Stability of Extrinsic Cohesive-Zone Model with Penalty-Based Contact in Explicit Dynamic Fragmentation Simulations

TL;DR

This work investigates why coupling an extrinsic cohesive-zone model (CZM) with penalty-based contact in explicit dynamic fragmentation leads to unphysical energy drift and spurious fragmentation. By isolating three mechanisms—diverging initial cohesive stiffness, abrupt cohesive–contact transitions, and cohesive softening—the authors quantify their contributions using analytical results, a 1D spring–mass surrogate, and phase-space energy diagnostics. They demonstrate that energy drift arises primarily from cohesive–contact switching during repeated transitions, and that an adaptive penalty can restore energy balance but at the cost of significant interpenetration, limiting physical fidelity.
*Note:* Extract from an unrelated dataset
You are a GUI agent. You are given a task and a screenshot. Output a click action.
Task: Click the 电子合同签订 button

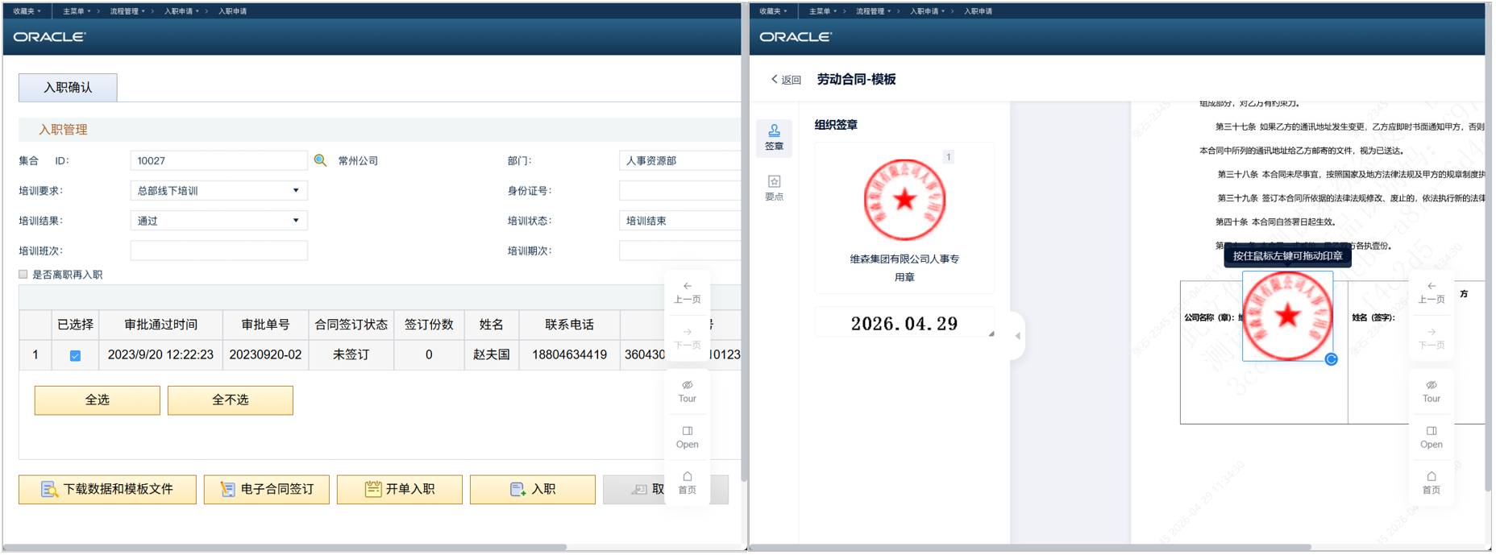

The paper argues that penalty-based contact is not viable for robust, long-term fragmentation simulations and advocates nonsmooth time-stepping as a more stable, energy-consistent alternative, with potential to improve fragment statistics and scalability. This has practical significance for reliable debris-fragmentation modeling where energy conservation and accurate fragment statistics are essential for risk assessment.

Abstract

Dynamic fragmentation simulations are essential for predicting material response at high strain rates, yet explicit dynamic simulations that combine an extrinsic cohesive-zone model (CZM) with penalty-based contact often exhibit severe instabilities. In a two-dimensional benchmark, we observe exponential energy growth and resulting artificial fragmentation under standard contact penalty settings and time step choices, which motivates a systematic analysis of instability sources. Three mechanisms are isolated and quantified: (i) diverging initial cohesive stiffness, which constrains the stable time step; (ii) discontinuous stiffness jumps at the cohesive-contact interface; and (iii) discontinuity introduced by cohesive softening. Analytical error estimates, phase-space diagnostics, and energy growth metrics reveal that repeated cohesive-contact switching can accumulate small per-step energy errors into long-term energy drift. Within the explored parameter space, maintaining stability requires time steps well below the usual limit. To mitigate these energy artifacts, we assess an adaptive penalty strategy that ties the contact stiffness to the evolving cohesive stiffness. This modification eliminates the discontinuity and restores energy conservation, but it allows larger interpenetration, making it suitable as a diagnostic rather than a definitive remedy. Overall, our study identifies the root causes of unphysical energy drift and demonstrates that penalty-based contact is not a viable approach for long-term, energy-consistent fragmentation simulations with physically meaningful fragment statistics.

Figures (14)

• Figure 1: (a) Initiation, propagation, and coalescence of microcracks in the fracture process zone $l_c$, ahead of the main crack tip. (b) Idealized version of the crack where all inelastic processes are represented via a cohesive zone model. $\Gamma^+$ represents the upper surface of the crack and $\Gamma^-$ the lower surface.
• Figure 2: Linear irreversible TSL for extrinsic cohesive elements, following the formulation of Camacho and Ortiz camacho1996computational, with a penalty-based contact enforcement. (a) Normal component. (b) Tangential component.
• Figure 3: (a) Physical system: expanding hollow sphere. (b) Planar analog: square plate of side $L$, with velocity field $\textbf{v}(r)=\dot\varepsilon\,\textbf{r}$.
• Figure 4: Fragmentation snapshot taken at $t=3.75\times10^{-5}\text{ s}$. The magnified view reveals partially damaged cohesive elements within an individual fragment.
• Figure 5: (a) Time history of energy components, kinetic $\mathcal{K}$, fracture $\mathcal{G}$, and elastic energies, normalized by the total injected energy $\mathcal{E}_\mathrm{inj} = \mathcal{W}_\mathrm{ext}(t_f) + \mathcal{E}_0$. Rather than settling to steady values after fragmentation, all components exhibit continuous growth, revealing unphysical energy drift. (b) Evolution of the fragment count over time. After an initial plateau, spurious high‐frequency oscillations induce non‐physical additional fragments, underscoring the impact of numerical instabilities on fragment statistics.